**OPDRACHT 1**
Werk in de tekst over materialiteit het deel van "Uit het voorbeeld" tot "van de foutevaluatie." bij door "fanclub" te vervangen door "groep".
**OPDRACHT 2**
Beantwoord kort aan de hand van de tekst over materialiteit:
(a) Welke variant leidt tot goedkeuring?
(b) Wat kan als equivalent van materialiteit worden beschouwd?
(c) Wat is vereist voor het complexe afwegingsproces?

Uit het voorbeeld wordt direct duidelijk dat alleen variant 1 leidt tot goedkeuring en de overige drie varianten tot afkeuring. Je zou de aanhangers van variant 1 de 'rekkelijken' kunnen noemen en aanhangers van de andere varianten de 'preciezen'; waarbij de ene fanclub preciezer is dan de andere.
Definities
Uit de definitie van materialiteit ('het materieel belang' kan als equivalent hiervan worden beschouwd) volgt dat sprake is van een gebruikersbenadering. Dit impliceert op voorhand - als sprake is van een bredere en niet direct benaderbare gebruikerskring - dat het gaat om een complex afwegingsproces, waarvoor professionele oordeelsvorming vereist is. Daarop kom ik aan het slot nog terug. Hier vervolg ik vooral met een technisch, mechanische benadering van de foutevaluatie.

**GETOONDE GEGEVENS**
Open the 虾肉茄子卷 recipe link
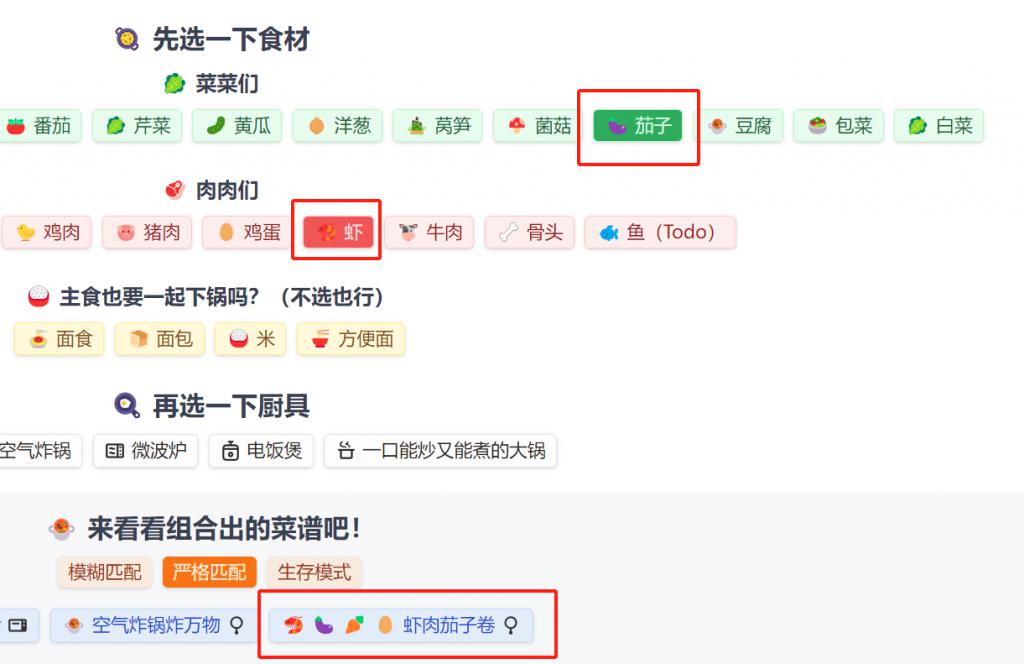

**ANTWOORD 1**
Uit het voorbeeld wordt direct duidelijk dat alleen variant 1 leidt tot goedkeuring en de overige drie varianten tot afkeuring. Je zou de aanhangers van variant 1 de 'rekkelijken' kunnen noemen en aanhangers van de andere varianten de 'preciezen'; waarbij de ene groep preciezer is dan de andere.
Definities
Uit de definitie van materialiteit ('het materieel belang' kan als equivalent hiervan worden beschouwd) volgt dat sprake is van een gebruikersbenadering. Dit impliceert op voorhand - als sprake is van een bredere en niet direct benaderbare gebruikerskring - dat het gaat om een complex afwegingsproces, waarvoor professionele oordeelsvorming vereist is. Daarop kom ik aan het slot nog terug. Hier vervolg ik vooral met een technisch, mechanische benadering van de foutevaluatie.

**ANTWOORD 2**
(a) Variant 1.
(b) 'Het materieel belang'.
(c) Professionele oordeelsvorming.